Last week, just before the G8 Summit in Italy, the second global review of Aid for Trade was held at the World Trade Organisation (WTO) in Geneva. Aid for Trade is an initiative that started in 2005 through the WTO framework in recognition that developing countries lack the basic infrastructure and capacity to take advantage of the market access opportunities resulting from trade negotiations — that in fact, changes in the international trading system have significant costs to developing countries — and that normal aid programmes have not been able to deal with these. The second global review aimed to evaluate the progress of the initiative and scrutinize how it is being implemented on the ground.
During the high level event, the UN Secretary-General Ban Ki-moon described aid for trade as “promising and life saving” for poor countries. At the same time, he expressed concern recently that the initiative will fall short by some $20 billion. WTO chief Pascal Lamy said that the global trading environment has worsened dramatically since the first review a year ago, and that the Aid for Trade initiative is “urgent and essential today.”
Despite the economic downturn, several donors responded positively to this call – Japan unveiled a new development initiative for trade under which it will provide $12 billion through bilateral assistance for trade-related projects over the next two years. Announcements of substantial commitments by the UK (£1 billion per year), the Netherlands (€550 million per year) and France (€850 million per year) were also welcomed.

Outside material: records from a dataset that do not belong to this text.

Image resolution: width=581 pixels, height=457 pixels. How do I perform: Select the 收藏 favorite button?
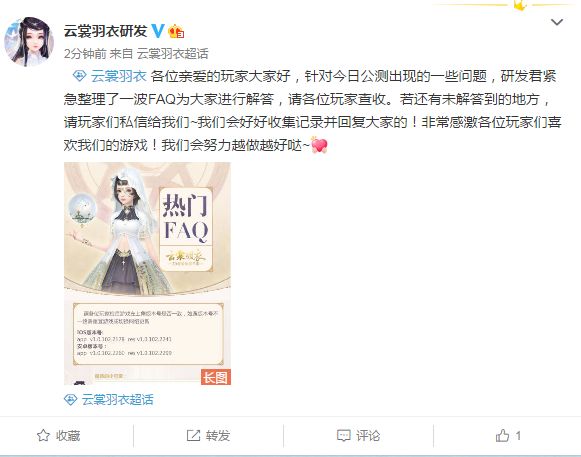(59, 436)
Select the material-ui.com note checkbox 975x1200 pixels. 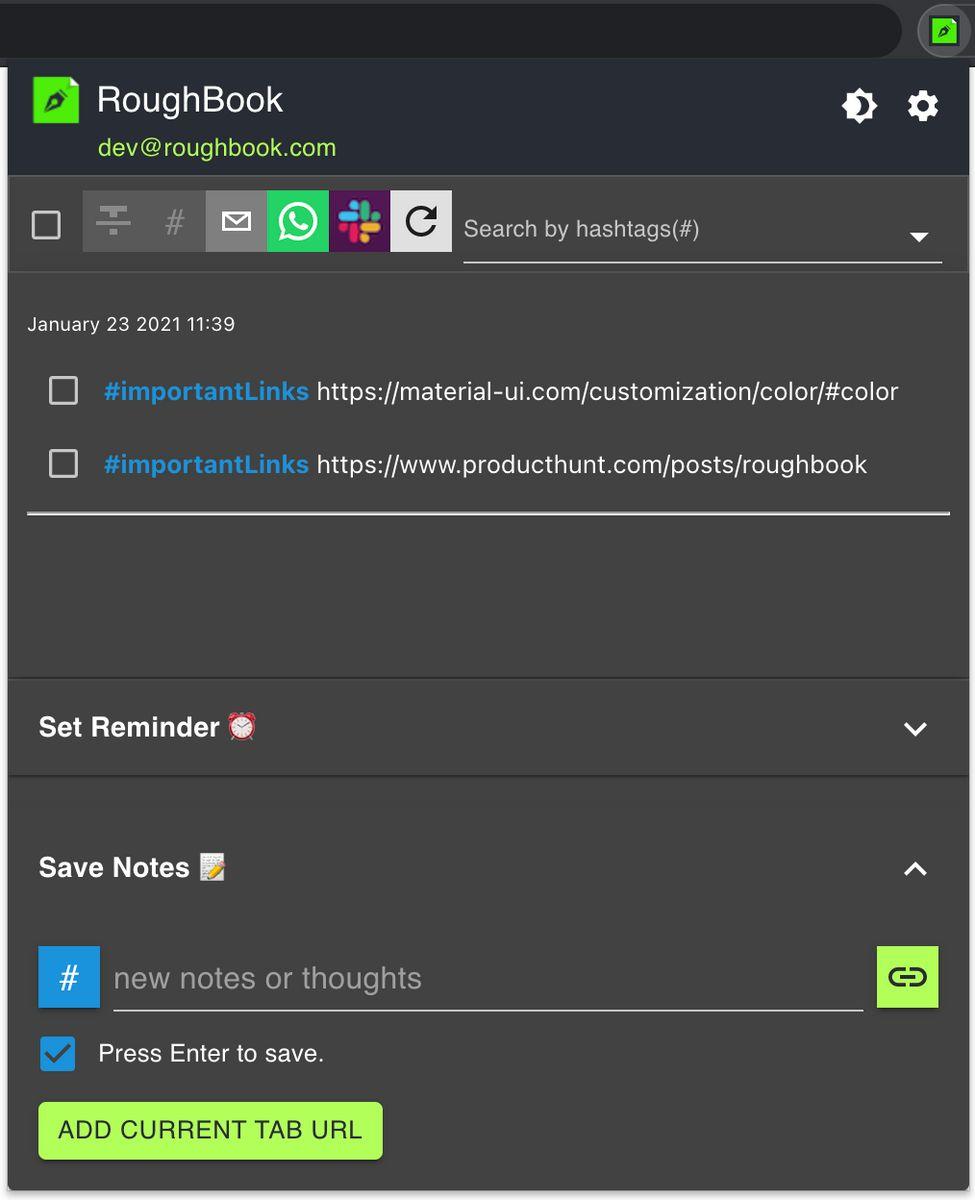(64, 391)
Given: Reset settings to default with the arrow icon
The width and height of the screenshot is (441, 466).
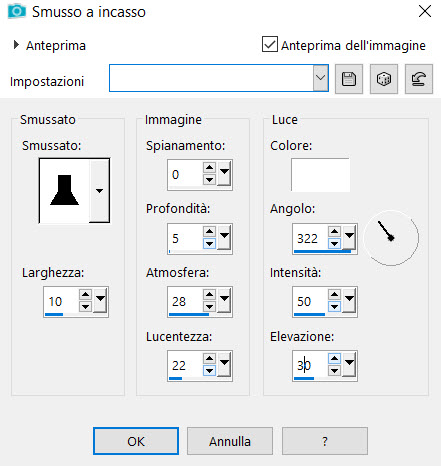Looking at the screenshot, I should click(x=419, y=79).
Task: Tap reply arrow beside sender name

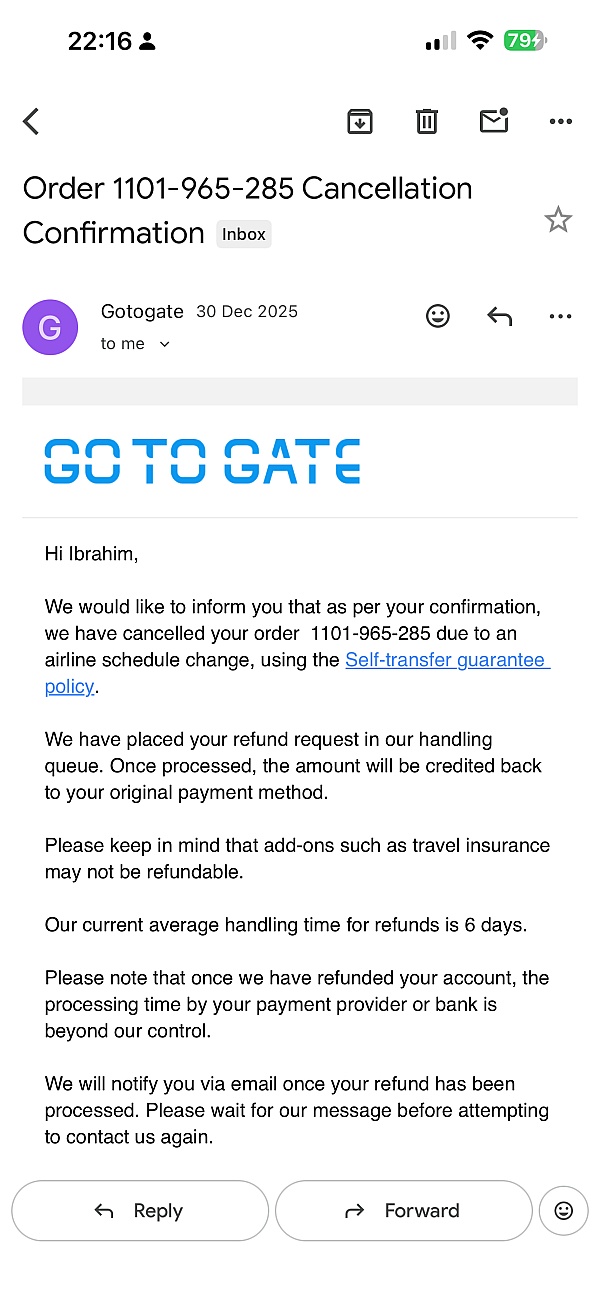Action: 499,317
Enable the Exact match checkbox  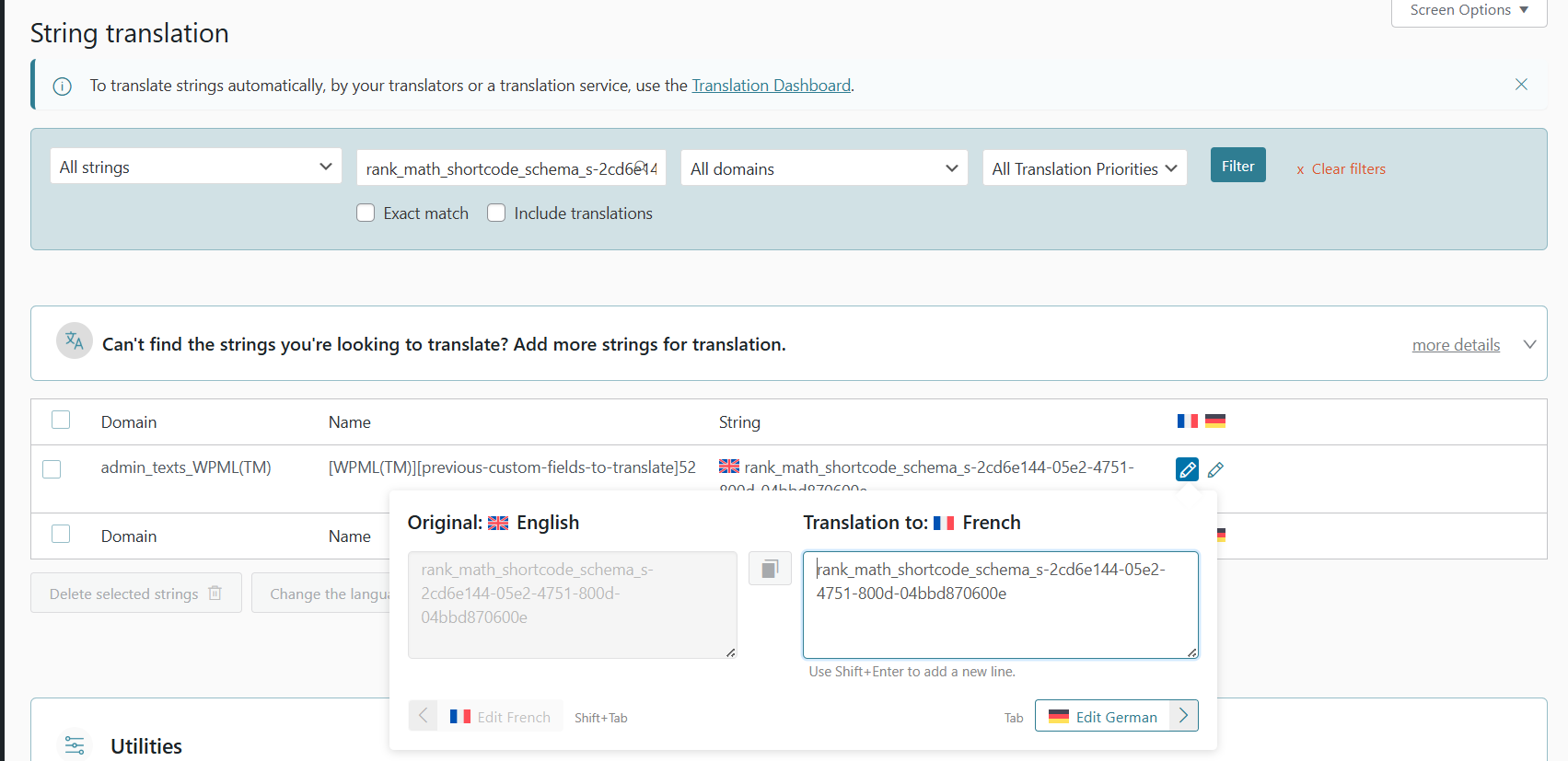pyautogui.click(x=366, y=213)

The report, co-published by the WTO and OECD for this event, says the initiative has achieved remarkable progress in a short time: partner countries are mainstreaming trade in their development strategies and clarifying their needs and priorities; donors are improving aid for trade delivery and scaling up resources. In 2007, as was the case in 2006, aid for trade grew by more than 10% in real terms and total new commitments from bilateral and multilateral donors reached $25.4 billion, with an additional $27.3 billion in non-concessional trade-related financing. But the report warns that maintaining the momentum will be difficult in this current economic recession, and that the quantity and the quality of aid, including aid for trade, are now more important than ever for economic growth and human welfare.